Como muchos otros recintos en otras partes del mundo, C Chi glorifica la guerra y escenifica el horror de la muerte violenta. Para mí, será la última visita. Una y no más.


The Củ Chi tunnels: a stage for horror

One of the most popular tours amongst Western tourists in Saigon is the visit to the area where the Vietcong guerrillas built a maze-like network of tunnels from where they fought the US troops. The place seems to be controlled by the local chiefs of the Vietnamese Communist Party. The tour always begins with a video presentation full of patriotic slogans, and is followed by the speech of one of the senior officers, who will not hesitate to use humour and sarcasm when talking about the war and the events that took place in the area during the war years. The one I listened to proudly explained that one of the ladies selling souvenirs in the shop was born in the tunnels, and “look how pretty she was born, and still is”.

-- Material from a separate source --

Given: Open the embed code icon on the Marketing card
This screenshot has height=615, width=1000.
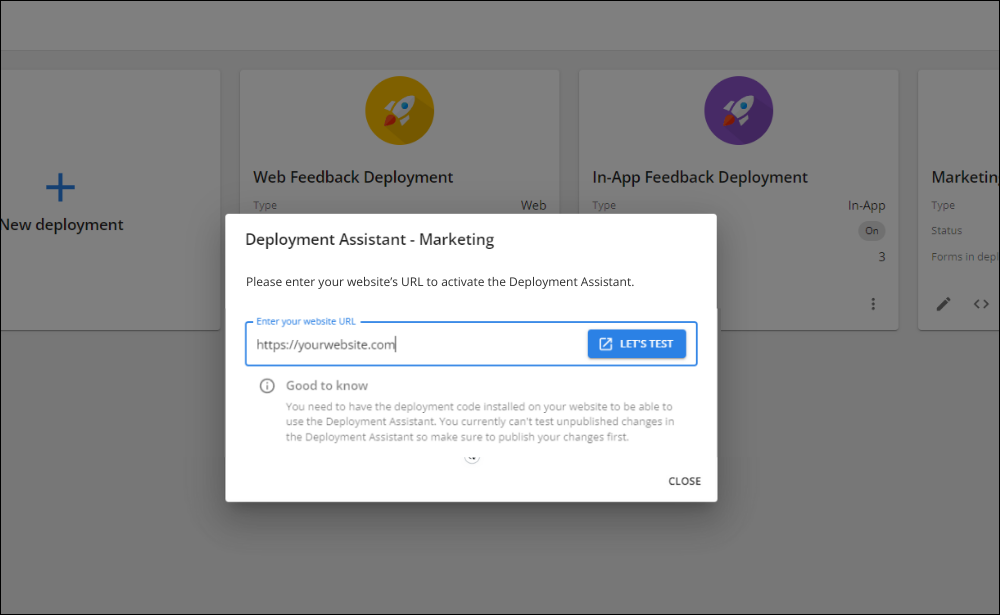Looking at the screenshot, I should pos(981,303).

The Củ Chi tour then takes you to one of the tunnel entrances, where you have the chance to see for yourself how narrow the entrance was and how well camouflaged they were made by the guerrillas.

The tour also features the many different types of traps guerrillas would create in the rainforest or at the entrance of tunnels. They are incredibly cruel, deadly devices. Any soldier that happened to fall in one of them either died suffering enormous pain or would have been maimed and disabled for life.


Along the way it is still possible to see the craters US bombs created. But the Vietcong was the epitome of military efficiency: the remains of bombs, exploded or not, were recovered and converted into hand grenades or other type of homemade weaponry by the Vietnamese.


Guerrillas lived most of the time underground, for the several years the conflict, known in Vietnam as 'the American war', lasted. The living conditions were of course extremely difficult and unhealthy. Intestinal diseases, undernourishment and malaria decimated their numbers – in fact, many more people died from disease in the tunnels than due to enemy attacks.


The Củ Chi tunnel network is about 120 kilometres long. It is possible to walk through some of the tunnels, which have nowadays been slightly widened to accommodate Western tourists, much taller (and much, much wider) than ordinary Vietnamese people. Claustrophobia and the lack of fresh air in such a dark, narrow place make the underground walk a rather unpleasant experience.


In my view, one of the “attractions” of the Củ Chi complex that should be, if not eliminated, at least moved away, is the shooting range, “strategically” located next to the souvenir shop and the café.  For just a few dollars, tourists may fire an AK-47 or a machine gun. The din is of course terrifying. I find it hard to understand how those people can put up with the terrorising noise of war day after day.  The shooting range, for those brainless idiots who wish to fire a gun and feel like a Rambo for a few seconds, should be moved away. There is no warning at the entrance, and children are of course very welcome (they pay for half a ticket, unlike in most museums in Vietnam).


Like so many other places in other parts of the world, Củ Chi glorifies war and has become an arena where the horrors of violent death are displayed. As far as I’m concerned, it will be the last time I visit anything like it. Once is more than enough.